In de verschillende uitgaven van het MLL-Front werd opgeroepen de eerste mei, strijddag van de arbeidersklasse te vieren. Vanzelfsprekend keerde men zich tegen vieringen van de kant van de nazi’s:
‘Het past bij de zwendel van de Duitse nazi’s om in de bezette gebieden, dus ook in Holland de komende Meidag der arbeiders te bezoedelen door de exploitatie van de grote tradities der meiviering voor eigen doeleinden. Hollandse proleten keert je met verontwaardiging af van de walgelijke komedie, die in vele plaatsen van Holland opgevoerd zal worden.’[17]
Omdat massale demonstraties onmogelijk waren werd opgeroepen 1 mei in besloten kring te vieren en algemene propaganda te maken:
‘Op alle fabrieken en bedrijven moeten onze leuzen zichtbaar aanwezig zijn.’[18]
Papierstroken waarmee werd gewerkt waren ‘Arbeiders demonstreert tegen het fascisme dat 1 mei onteert’ en ‘1 mei. Niet met Hitler, Mussolini of Stalin. Maar met Marx, Luxemburg en Lenin.’; in Den Haag werd op een viaduct waar dagelijks veel mensen langskwamen een leus geschilderd.[19]
Eveneens werd een manifest in het Nederlands en in het Duits uitgegeven. Hierin werd er aan herinnerd dat het reformisme al lang het strijdkarakter aan de Meiviering ontnomen had; in diverse publicaties kwam men ook terug op het verbod van de viering op 1 mei 1940:
‘Duidelijker kon moeilijk gedemonstreerd worden hoe vijandig de “democratische” regering stond tegenover de volksmassa’s, waarop zij notabene enkele dagen later een beroep moest doen.’[20] In het manifest werd de politiek van het MLL-Front samengevat:
‘Ook deze oorlog verscherpt de tegenstellingen tussen de, door honger en dood geslagen, volksmassa’s en de in weelde badende heersende lagen der maatschappij... Weg met de oorlog, maar ook, weg met de kapitalistische vrede! De wereldvrede kan alleen verzekerd worden door het zegevierende, internationale socialisme!’[21] ‘Spartacus’ van half april stelde dat wanneer:
‘de tegen elkaar opwegende krachten van de beide oorlogsfronten geen ander perspectief laten dan dat van een langdurige handhaving van de oorlogstoestand, dan wordt het steeds duidelijker, dat het Derde Front..., de dure plicht heeft zich te laten gelden.’ [22]

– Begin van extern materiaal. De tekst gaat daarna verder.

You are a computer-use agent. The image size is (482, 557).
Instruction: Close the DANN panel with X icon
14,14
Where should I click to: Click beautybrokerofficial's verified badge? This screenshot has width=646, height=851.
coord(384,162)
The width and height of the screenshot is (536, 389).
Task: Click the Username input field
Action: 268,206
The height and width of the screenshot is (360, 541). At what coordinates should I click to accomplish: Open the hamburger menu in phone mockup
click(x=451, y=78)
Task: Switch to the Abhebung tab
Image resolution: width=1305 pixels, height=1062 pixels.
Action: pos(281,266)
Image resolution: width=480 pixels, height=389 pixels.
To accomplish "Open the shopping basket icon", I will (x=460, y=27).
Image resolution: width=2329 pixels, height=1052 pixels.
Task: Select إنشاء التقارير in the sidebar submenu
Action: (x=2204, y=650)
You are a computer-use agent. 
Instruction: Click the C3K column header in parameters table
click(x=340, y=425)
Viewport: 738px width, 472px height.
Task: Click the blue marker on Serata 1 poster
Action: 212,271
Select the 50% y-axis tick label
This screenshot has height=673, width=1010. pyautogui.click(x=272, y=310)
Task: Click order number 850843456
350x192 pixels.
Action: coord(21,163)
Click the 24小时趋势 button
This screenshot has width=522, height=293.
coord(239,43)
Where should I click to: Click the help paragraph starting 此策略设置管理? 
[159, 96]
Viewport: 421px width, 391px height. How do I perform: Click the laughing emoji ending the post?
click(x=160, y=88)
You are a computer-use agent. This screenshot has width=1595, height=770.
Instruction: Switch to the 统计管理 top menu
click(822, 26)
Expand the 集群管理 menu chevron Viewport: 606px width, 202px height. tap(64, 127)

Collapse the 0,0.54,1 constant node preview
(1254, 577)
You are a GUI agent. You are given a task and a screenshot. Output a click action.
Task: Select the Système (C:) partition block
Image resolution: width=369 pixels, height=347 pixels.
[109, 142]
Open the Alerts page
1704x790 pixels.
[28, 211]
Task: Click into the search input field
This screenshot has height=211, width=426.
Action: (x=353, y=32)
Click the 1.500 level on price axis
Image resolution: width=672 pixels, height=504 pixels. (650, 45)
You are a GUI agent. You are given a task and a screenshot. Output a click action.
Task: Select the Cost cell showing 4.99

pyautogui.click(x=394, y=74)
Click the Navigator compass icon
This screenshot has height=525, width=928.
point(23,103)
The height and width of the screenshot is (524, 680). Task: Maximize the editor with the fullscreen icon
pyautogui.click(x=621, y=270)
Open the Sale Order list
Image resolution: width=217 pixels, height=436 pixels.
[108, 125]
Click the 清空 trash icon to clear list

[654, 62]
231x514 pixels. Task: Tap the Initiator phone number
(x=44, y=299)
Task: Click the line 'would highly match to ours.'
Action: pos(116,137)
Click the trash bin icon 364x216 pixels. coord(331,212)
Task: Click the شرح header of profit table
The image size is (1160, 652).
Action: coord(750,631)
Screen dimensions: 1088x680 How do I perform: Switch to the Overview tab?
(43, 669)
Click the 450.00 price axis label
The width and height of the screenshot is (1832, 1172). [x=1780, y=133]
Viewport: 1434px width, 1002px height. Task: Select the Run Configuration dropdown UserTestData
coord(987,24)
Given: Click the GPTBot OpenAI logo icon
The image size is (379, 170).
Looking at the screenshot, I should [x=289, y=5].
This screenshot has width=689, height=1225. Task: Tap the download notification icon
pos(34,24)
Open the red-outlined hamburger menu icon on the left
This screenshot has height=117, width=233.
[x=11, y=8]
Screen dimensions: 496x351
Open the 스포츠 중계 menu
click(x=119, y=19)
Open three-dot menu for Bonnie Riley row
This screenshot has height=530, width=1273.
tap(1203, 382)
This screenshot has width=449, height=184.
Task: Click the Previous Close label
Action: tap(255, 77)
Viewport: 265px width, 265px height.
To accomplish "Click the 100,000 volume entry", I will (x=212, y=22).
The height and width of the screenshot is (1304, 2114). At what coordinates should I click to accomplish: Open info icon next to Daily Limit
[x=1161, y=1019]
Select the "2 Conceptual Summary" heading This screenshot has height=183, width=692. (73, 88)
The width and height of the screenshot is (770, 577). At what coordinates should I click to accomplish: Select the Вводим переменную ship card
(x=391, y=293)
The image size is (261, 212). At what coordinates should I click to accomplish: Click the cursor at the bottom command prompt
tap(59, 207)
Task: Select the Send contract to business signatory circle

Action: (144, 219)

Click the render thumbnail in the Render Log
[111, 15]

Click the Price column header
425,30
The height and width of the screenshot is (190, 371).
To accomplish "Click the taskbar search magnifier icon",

Dat de oorlog niet snel zou zijn afgelopen en dat honger en ellende verder zouden toenemen was een steeds terugkerend thema in de publicaties van het MLL-Front. Door een diplomatiek en militair offensief van Duitsland werd de oorlog naar de Balkan uitgebreid; dat kwam volgens het MLL-Front omdat sprekende militaire successen van Duitsland in West-Europa verder onmogelijk waren, en omdat Italië slechts nederlagen leed; de uitbreiding betekende dat de Tweede Wereldoorlog nu ‘volle werkelijkheid’ was geworden.[23]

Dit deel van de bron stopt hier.